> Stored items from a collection
──────────────────────────────

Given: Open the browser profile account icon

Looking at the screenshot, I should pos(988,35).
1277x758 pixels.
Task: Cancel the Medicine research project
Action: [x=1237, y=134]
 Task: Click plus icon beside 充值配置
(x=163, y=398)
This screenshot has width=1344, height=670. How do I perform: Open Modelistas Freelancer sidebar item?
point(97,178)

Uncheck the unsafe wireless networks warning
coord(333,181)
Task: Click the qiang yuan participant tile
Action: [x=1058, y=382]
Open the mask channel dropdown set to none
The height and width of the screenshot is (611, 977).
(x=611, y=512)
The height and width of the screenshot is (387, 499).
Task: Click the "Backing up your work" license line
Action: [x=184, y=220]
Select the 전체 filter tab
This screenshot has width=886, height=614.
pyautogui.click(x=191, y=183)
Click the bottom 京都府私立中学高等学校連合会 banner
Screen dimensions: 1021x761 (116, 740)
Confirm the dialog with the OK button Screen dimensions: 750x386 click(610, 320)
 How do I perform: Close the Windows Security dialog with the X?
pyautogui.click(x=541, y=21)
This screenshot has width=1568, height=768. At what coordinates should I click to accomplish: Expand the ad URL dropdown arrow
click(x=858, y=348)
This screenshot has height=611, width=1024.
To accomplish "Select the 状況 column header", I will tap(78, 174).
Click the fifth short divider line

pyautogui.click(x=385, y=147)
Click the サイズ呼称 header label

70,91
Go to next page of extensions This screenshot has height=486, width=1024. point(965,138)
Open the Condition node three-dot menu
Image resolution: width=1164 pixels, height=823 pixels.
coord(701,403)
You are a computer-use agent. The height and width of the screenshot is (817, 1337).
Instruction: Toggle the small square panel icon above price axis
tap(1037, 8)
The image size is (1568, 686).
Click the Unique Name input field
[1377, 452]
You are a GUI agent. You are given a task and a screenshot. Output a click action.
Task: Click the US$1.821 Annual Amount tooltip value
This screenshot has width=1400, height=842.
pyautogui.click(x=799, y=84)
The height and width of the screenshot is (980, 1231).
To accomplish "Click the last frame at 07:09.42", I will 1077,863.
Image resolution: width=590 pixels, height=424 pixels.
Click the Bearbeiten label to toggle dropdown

──────────────────────────────

> Brief
Find the count of lines in the data above where the string "agent" occurs. Provide that number alone.

> Written answer
2